Company Binance founder Mr. Changpeng Zhao urged investors to favor accumulation during periods of fear and uncertainty rather than at euphoric highs. The crypto community and entities like Company RWAlytics echoed the sentiment, highlighting that conviction and strong positions often form under FUD. Market data show continued volatility, but Bitcoin retains dominance, reinforcing the buy-in-fear approach as a long-term discipline.
In a recent post on Company X, Mr. Changpeng Zhao, founder of Company Binance, reiterated a time-tested trading mantra: buy during fear, sell during greed. He reminded followers that those who later celebrate early investments rarely purchased at all-time highs; they often bought amid fear, uncertainty, and doubt (FUD). The comment comes as the crypto market shows mixed sentiment after a period in the Extreme Fear zone and a modest recovery toward cautiousness.
Mr. Zhao's observation has resonated across the crypto community. Several market participants echoed his message, arguing that conviction and long-term positioning tend to form under pressure rather than at record highs. One commentator noted that this same pattern could apply to nascent sectors such as AI tokens, where early accumulation often coincides with skepticism rather than exuberance. Another X poster, Mr. Lawrence Lanzilli, encouraged traders to consider accumulation over the holiday period, suggesting that institutional actors might be quietly positioning for a bullish 2026 cycle.
Industry observers like Company RWAlytics also weighed in, asserting that most traders prefer lower entry prices but dislike the psychological discomfort of buying into fear. Their take aligns with the broader theme: conviction is forged under FUD, not when markets are euphoric. Historical comparisons were raised by community members who contrasted the current holiday lull with the quiet 2018 winter downturn, which later set the stage for a significant market cycle.

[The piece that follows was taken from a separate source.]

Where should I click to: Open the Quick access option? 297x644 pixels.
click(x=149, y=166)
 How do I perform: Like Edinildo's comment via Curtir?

Market metrics on December 24 showed persistent pressure: total cryptocurrency market capitalization dipped by 1.1% to around $3.02 trillion, accompanied by a 24-hour trading volume near $98.49 billion. Despite losses across many tokens, Bitcoin retained a dominant market cap approaching $1.73 trillion. These figures reinforce the narrative that short-term volatility can mask longer-term market structure and accumulation opportunities.
Earlier commentary from Mr. Changpeng Zhao—and echoed by many—has urged traders to avoid emotional reactions. He previously advised selling when optimism and greed peak, and buying when fear reaches extremes. While this strategy is simple in concept, critics argue its practical application can be difficult: buying into panic requires not only capital but also the psychological tolerance to act when others panic-sell. One user captured this by noting that the true cost of being early is often stomach rather than just capital.
Supporters of the approach recommend education as a hedge against panic: understanding technology, finance, and macro trends can give investors the confidence to hold through drawdowns. Mr. Richard Teng, CEO of Company Binance, has likewise argued that volatility and cyclical behavior are inherent across asset classes, and that some deleveraging and risk-off activity are normal components of market cycles.
For traders and investors, the practical takeaway is clear: systematic frameworks that anticipate cycles, combine risk management, and avoid herd emotions may outperform impulsive reactions. Whether traders heed Mr. Zhao's advice or not, the conversation underscores a central crypto axiom: significant accumulation often occurs in the shadows of doubt, not under the spotlight of euphoria.